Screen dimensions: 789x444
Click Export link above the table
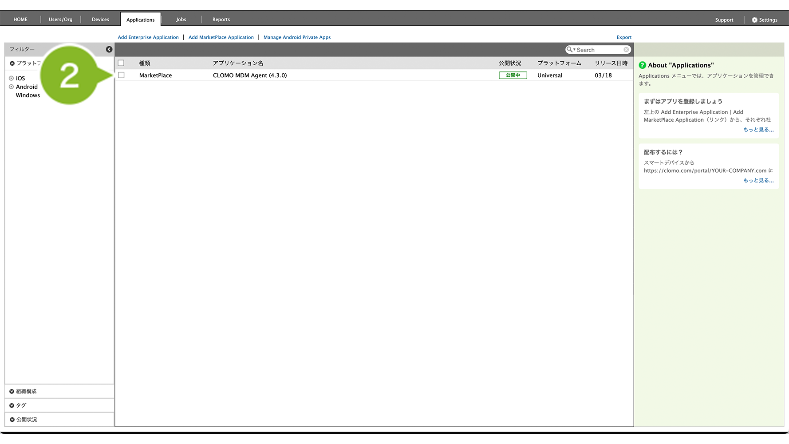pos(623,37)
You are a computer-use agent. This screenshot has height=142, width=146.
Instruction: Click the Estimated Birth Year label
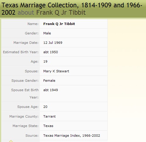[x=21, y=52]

────────────────

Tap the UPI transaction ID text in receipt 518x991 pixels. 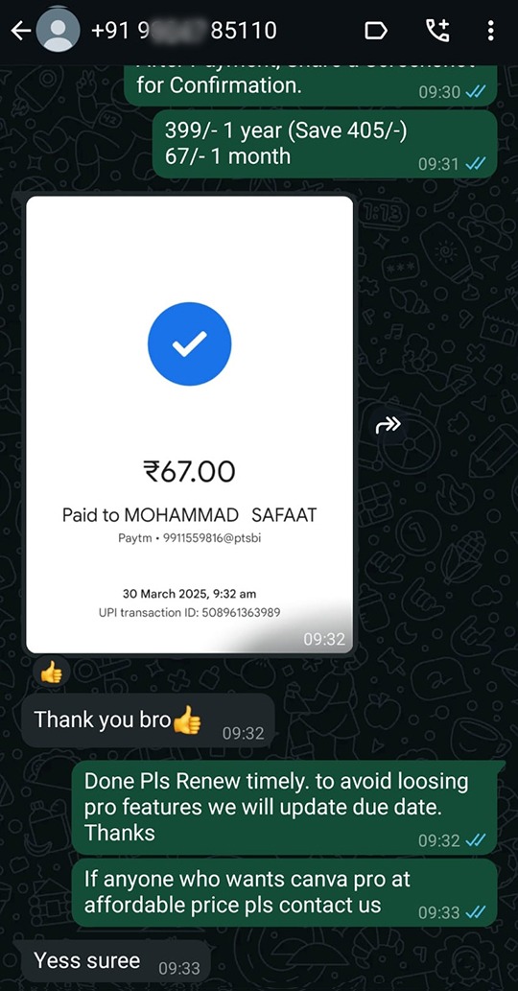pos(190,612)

────────────────

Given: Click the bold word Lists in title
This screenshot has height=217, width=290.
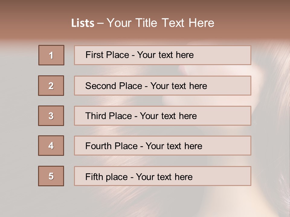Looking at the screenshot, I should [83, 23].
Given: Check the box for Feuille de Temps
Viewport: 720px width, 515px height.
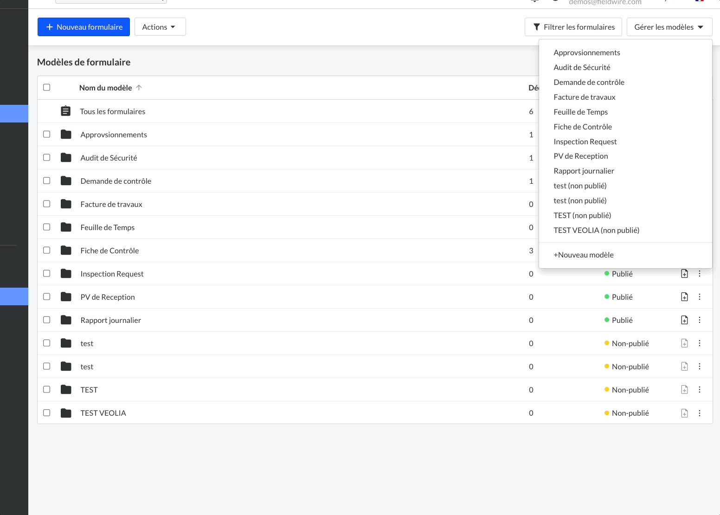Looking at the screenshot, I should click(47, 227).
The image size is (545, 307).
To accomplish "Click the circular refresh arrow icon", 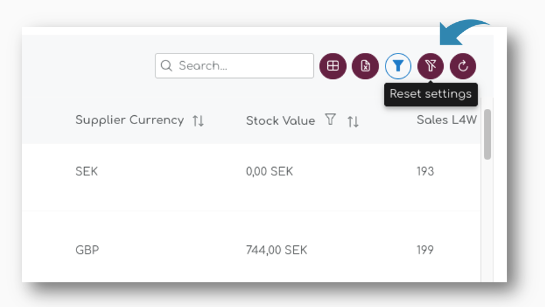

────────────────

→ Exercise:
Exercise for the records above: copy only the lines from the one with "This screenshot has height=217, width=290." to the one with "the circular refresh", both ends kept, and drop the pictures.

→ Reply:
This screenshot has height=217, width=290.
Looking at the screenshot, I should [83, 23].
Given: Check the box for Feuille de Temps
Viewport: 720px width, 515px height.
Looking at the screenshot, I should click(47, 227).
The image size is (545, 307).
To accomplish "Click the circular refresh arrow icon", 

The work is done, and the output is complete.